Knight Center director Eric Freedman and University of St. Thomas journalism professor Mark Neuzil have just published their new book Biodiversity, Conservation and Environmental Management in the Great Lakes Basin.
The book provides a cross-section of key scientific, policy and public administration research that may help shape the Great Lakes Basin’s future as ecologically unique and economically vital.
The Great Lakes Basin holds more than 20 percent of the world’s fresh surface water. Threats to habitats and biodiversity there have economic, political, national security and cultural implications and ramifications that cross the U.S.-Canadian border.

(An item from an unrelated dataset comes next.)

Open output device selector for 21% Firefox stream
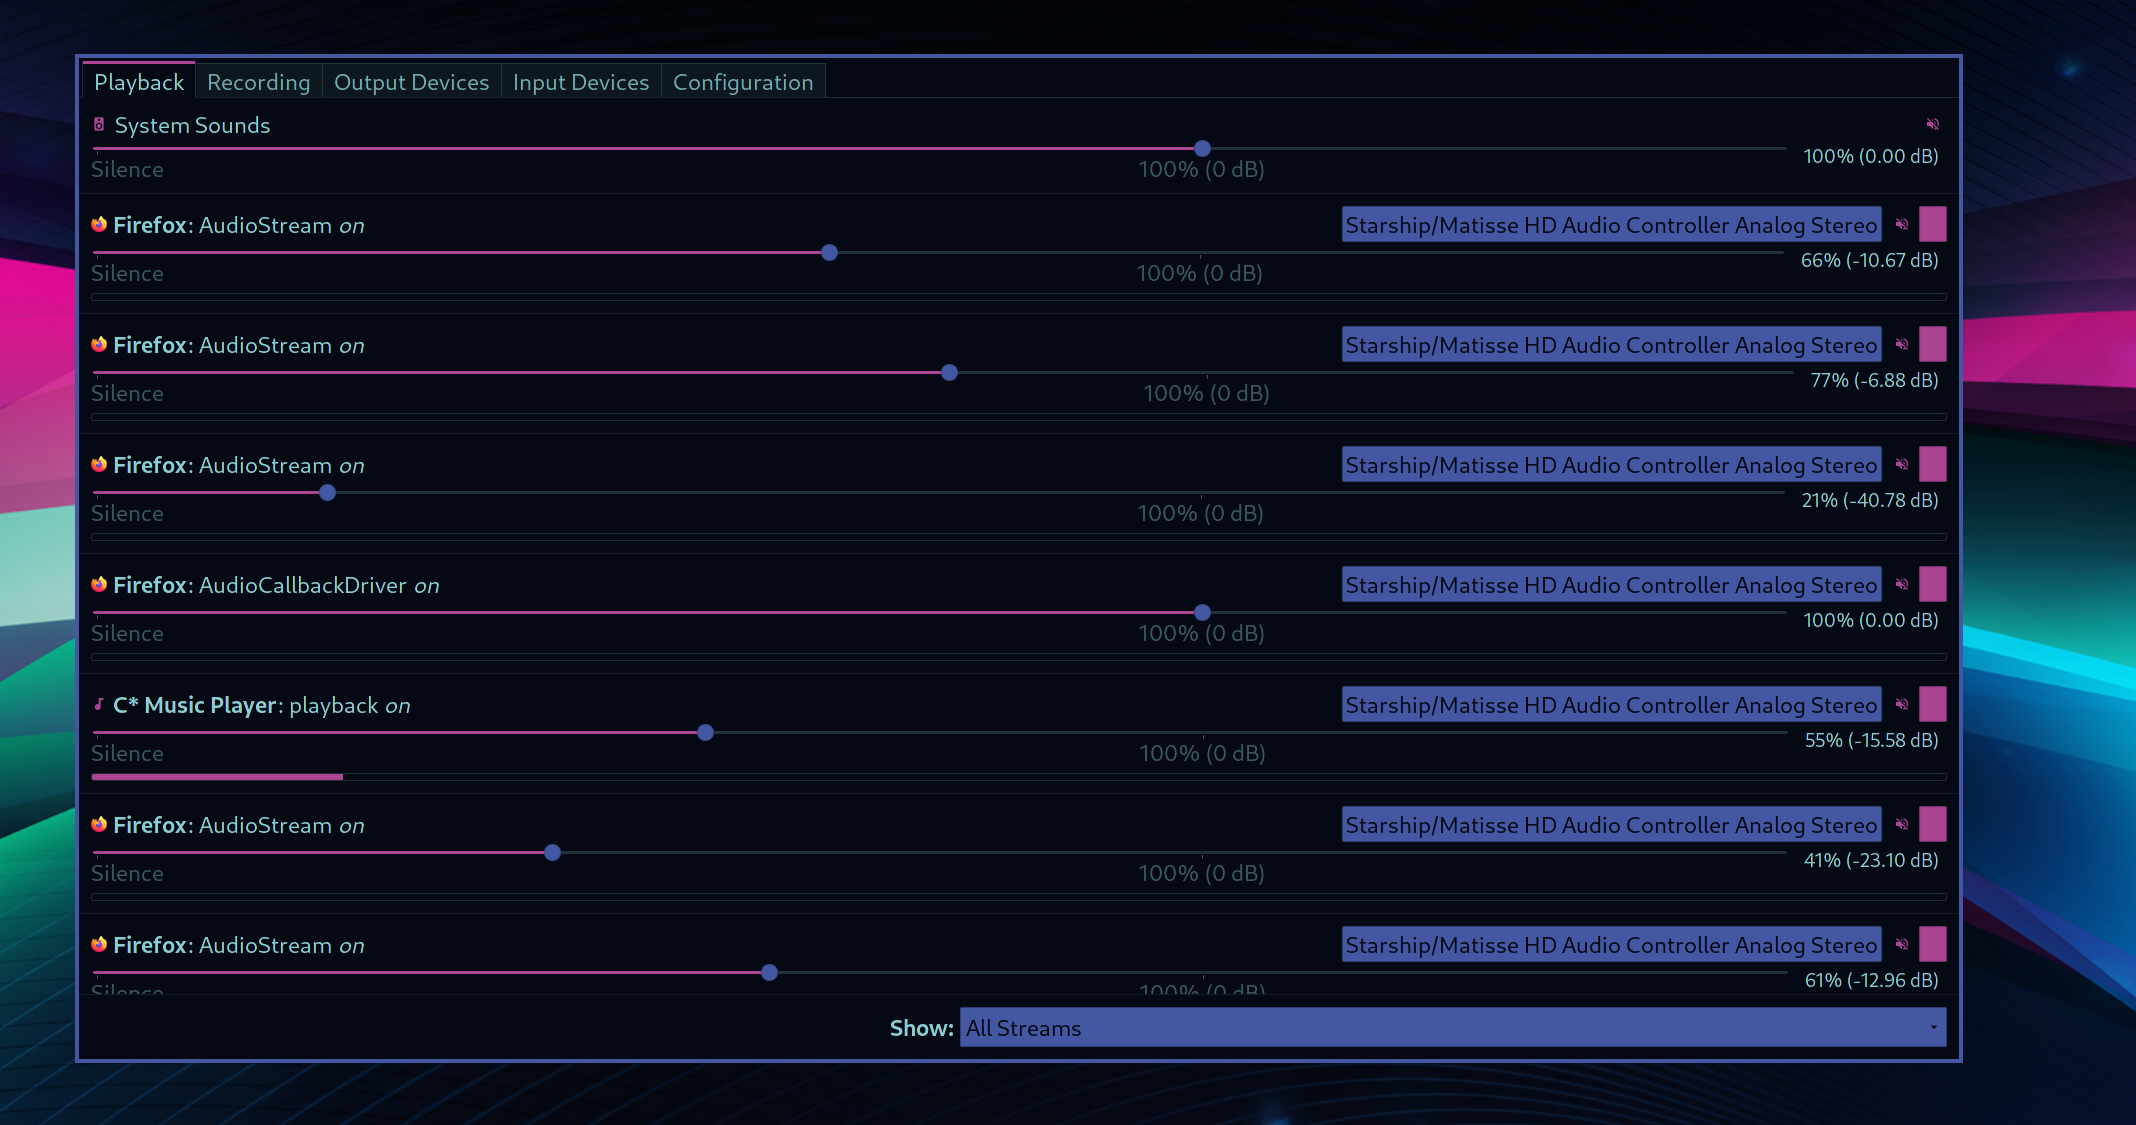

The new book offers multidisciplinary perspectives on an array of environmental, biodiversity and conservation issues through the work of U.S. and Canadian researchers, practitioners, policy-shapers and scholars from a wide range of disciplines, including biology, fisheries and wildlife, forestry, chemistry, political science, economics, journalism, community sustainability and geography.
Knight Center research director Bruno Takahashi, Freedman and Knight Center doctoral students Ran Duan, Tony Van Witsen and Apoorva Joshi wrote one chapter on how the press framed coverage of the centennial of the death of the world’s last passenger pigeon.
Other chapter authors from MSU are professors Daniel Hayes and Brian Roth and doctoral student Lisa Peterson of Fisheries & Wildlife; professor Gail Vander Stoep of Community Sustainability; professor Kyle Powys Whyte of Philosophy and Community Sustainability; and adjunct professor Therese Poland of Entomology.
Freedman and Neuzil approached the book project from multiple vantage points.
As scholars, they’ve researched how the media covers environmental issues in the Great Lakes Basin. As professors, they’ve taught environmental journalism. As professional journalists, they’ve explained the latest scientific discoveries to the public and reported on topics as diverse as pollution, natural resource policy, public land conflicts, artificial reefs and endangered birds. As photographers, they’ve shot lighthouses, kayakers, wildlife, fish, rural cemeteries, vineyards and sand dunes. As long-time residents of the Great Lakes Basin, they’ve canoed its rivers, hiked and cross-country skied its trails, swum at its beaches, biked its back roads and camped at its parks.
And as authors, they’ve written books about its canoe heritage, its pioneering settlers, its forests, and its outdoor recreation opportunities.
It’s their second collaboration for Routledge, an international publishing company. Their first joint project, Environmental Crises in Central Asia: From steppes to seas, from deserts to glaciers, appeared in 2016.